И у того и у другого — и у собаки и у человека — глаза были одинаково тоскливы.
Наверное, этот хороший, заслуженный пес уже понимал, что его хотят продать, что его продают. И, конечно же, ему не хотелось, чтобы его продавали, то есть он даже не мог себе представить, как это его можно продать, отдать в чужие, незнакомые руки. Но он, вероятно, все же отдавал себе отчет, что уж если хозяин решился его продать, то на это есть какие-нибудь особые и очень важные причины: и он, пес, должен и здесь подчиниться, проявить беспрекословное послушание.

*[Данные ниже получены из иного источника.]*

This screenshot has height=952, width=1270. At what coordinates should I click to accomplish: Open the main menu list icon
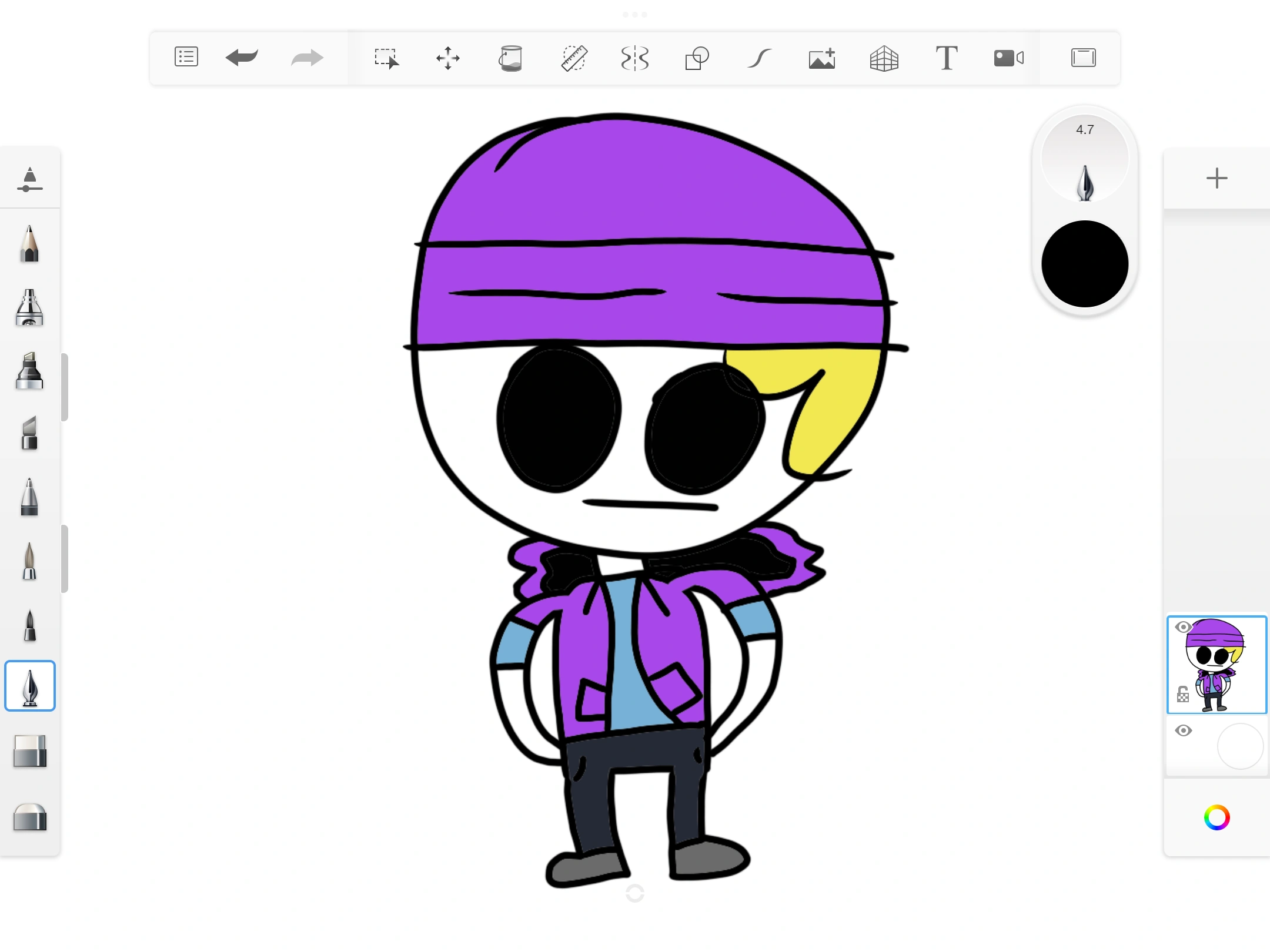186,58
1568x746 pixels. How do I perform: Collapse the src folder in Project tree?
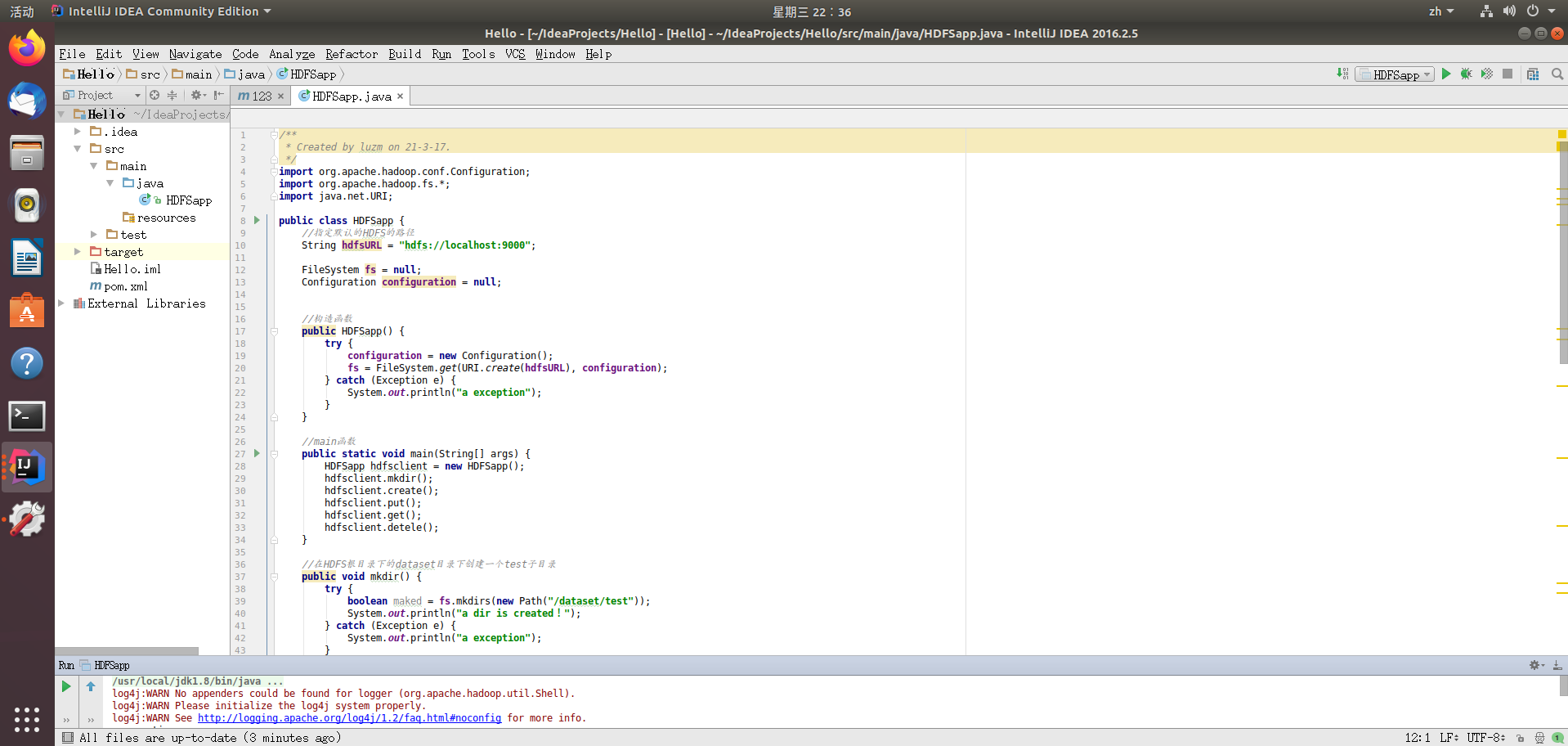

А хозяин, стриженый паренек, стоял и сам чуть не плакал оттого, что ему вот приходится продавать такого замечательного и верного пса. Может, ему некуда было его девать, может, этого паренька в армию призывали, а может, он уезжал куда-нибудь, куда нельзя с собакой; или на него соседи заявили в милицию, что собака лает, мешает смотреть телевизор; может, у него просто не было денег, а деньги ему были позарез нужны — скажем, мать заболела, и он решился пойти на эту самую крайнюю жертву, хотя и чувствовал, что это очень некрасиво и даже подло.
В руке у парня был поводок, другой конец пристегнут к собачьему ошейнику, но этот поводок провис, и хотя еще он как бы соединял их обоих, но только для вида…
Собака и человек тоскливо смотрели в разные стороны.
А я, как зачарованный, смотрел на этого прекрасного пса.
— Силен зверь, да? — сказал Колька.
— Да, — сказал я. — Интересно, как его звать?
— Интересно, — согласился Колька, — Интересно, сколько стоит?
Он, недолго раздумывая, вразвалочку направился к стриженому парню и о чем-то его спросил. Должно быть, как звать собаку или сколько стоит.
Но парень лишь покосился на него через плечо, сплюнул и произнес какую-то короткую фразу. Мол, так и так. Мне не слышно было.
Обиженный Колька вернулся и, ухватив меня за рукав, повел прочь.
— Дурак, — сказал он про этого парня. — Псих. Думает, я купить не могу. А вот и могу.
— Ну да… — в свою очередь, усомнился я.
— Могу. Не веришь?
Колька остановился, сторожко поглядел по сторонам, расстегнул какой-то внутренний карман и вынул оттуда пачку денег.
Я прямо-таки глаза вылупил, узрев эту пачку.
— Откуда? — спрашиваю.
— Оттуда, — гордо усмехнулся Николай Иванович. — Со стипендии. Целый год копил.
Тем, которые учились в старших классах, действительно выплачивали стипендию (у кого не было двоек и кто не сильно баловался на уроках), но стипендия эта, как я знал, была невелика. И меня поразило, что Кольке Бирюкову удалось сколотить с этой стипендии столь солидный капитал.
— Так что, если захочу, могу купить собаку, — сказал Колька. — Хоть эту, хоть любую.
— Куда ты ее денешь? В общежитие с собакой не пустят.
— Подумаешь, общежитие!.. Могу чью-нибудь дачу зимой сторожить вместе с собакой. А могу в поезд сесть и уехать ко всем чертям. Я теперь все могу. У меня деньги есть.
— Но тебе ведь еще учиться два года, — попытался я его урезонить.
— Учиться?..
Колька посмотрел на меня с явным сожалением. И сплюнул, как тот стриженый парень.
— А зачем?
— Как зачем?
— Ну зачем?..
Вот тебе и на. Как это зачем? Зачем, видите ли, учиться? Всем известно, зачем. Все учатся.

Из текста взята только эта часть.